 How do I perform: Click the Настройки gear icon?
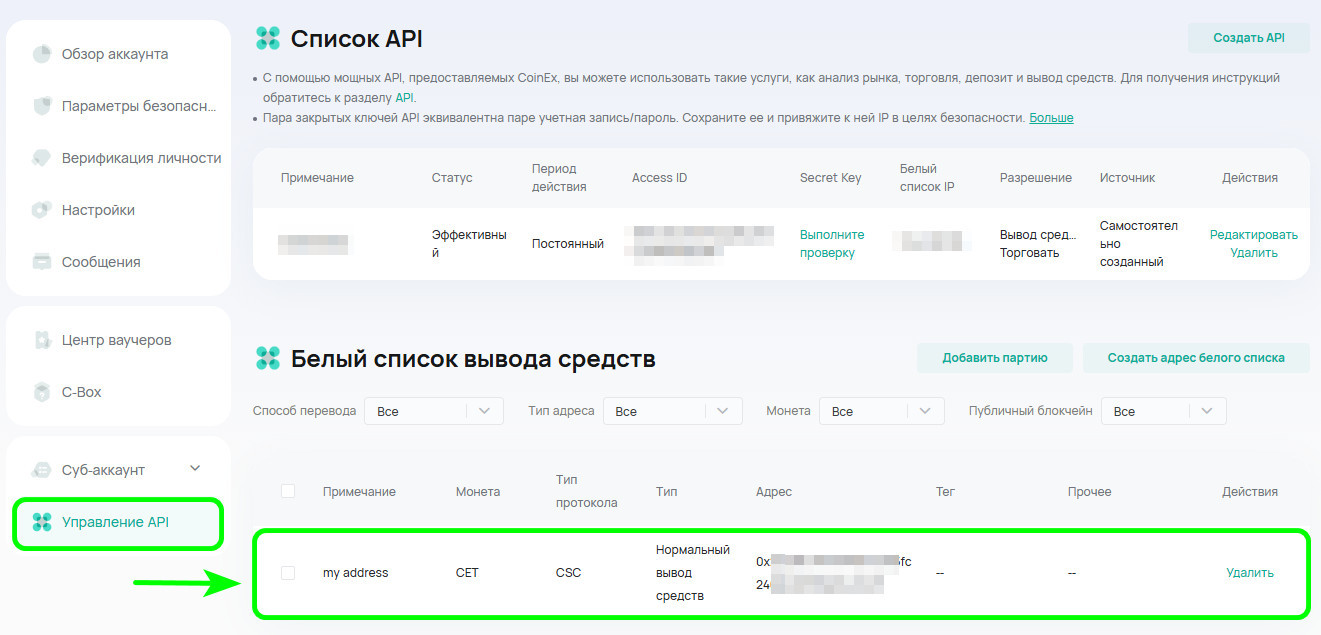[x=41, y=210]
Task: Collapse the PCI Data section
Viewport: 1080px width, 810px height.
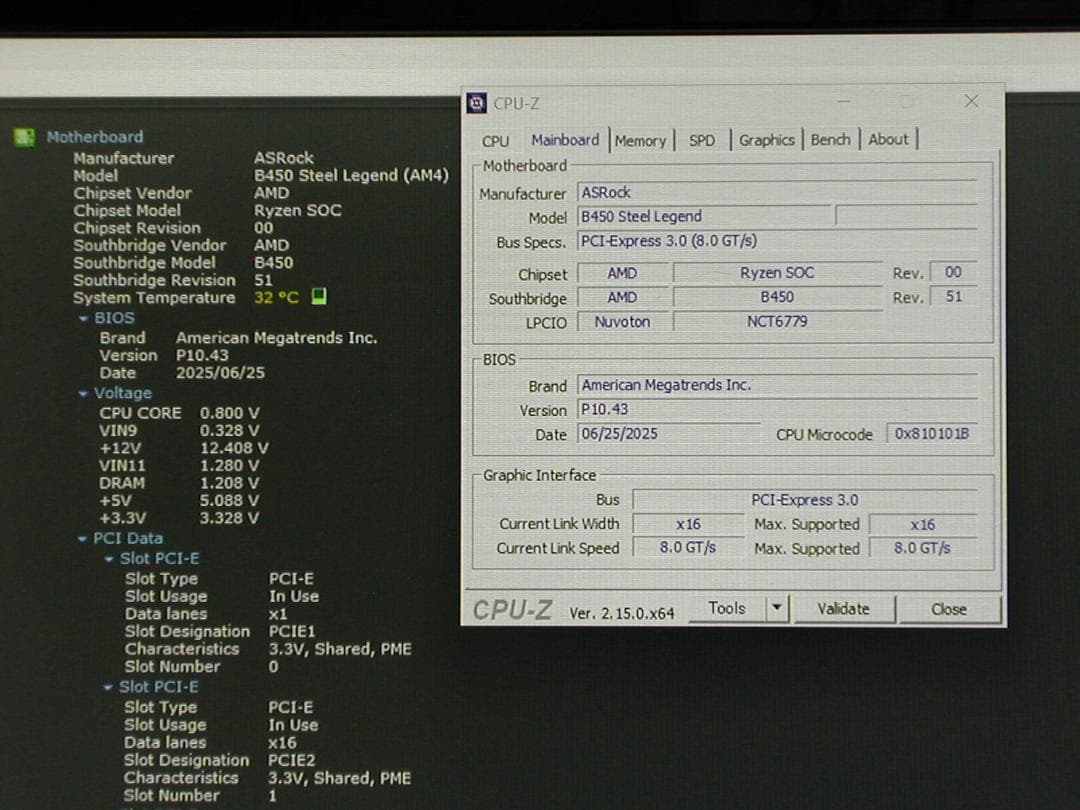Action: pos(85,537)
● ● ● ● ● ● ●
● WORK INSTRUCTION
Return every entry above exactly as written, minus the pictures.

● ANSWER TO THE EXERCISE
 How do I perform: Click the Настройки gear icon?
[x=41, y=210]
Task: Collapse the PCI Data section
Viewport: 1080px width, 810px height.
Action: pos(85,537)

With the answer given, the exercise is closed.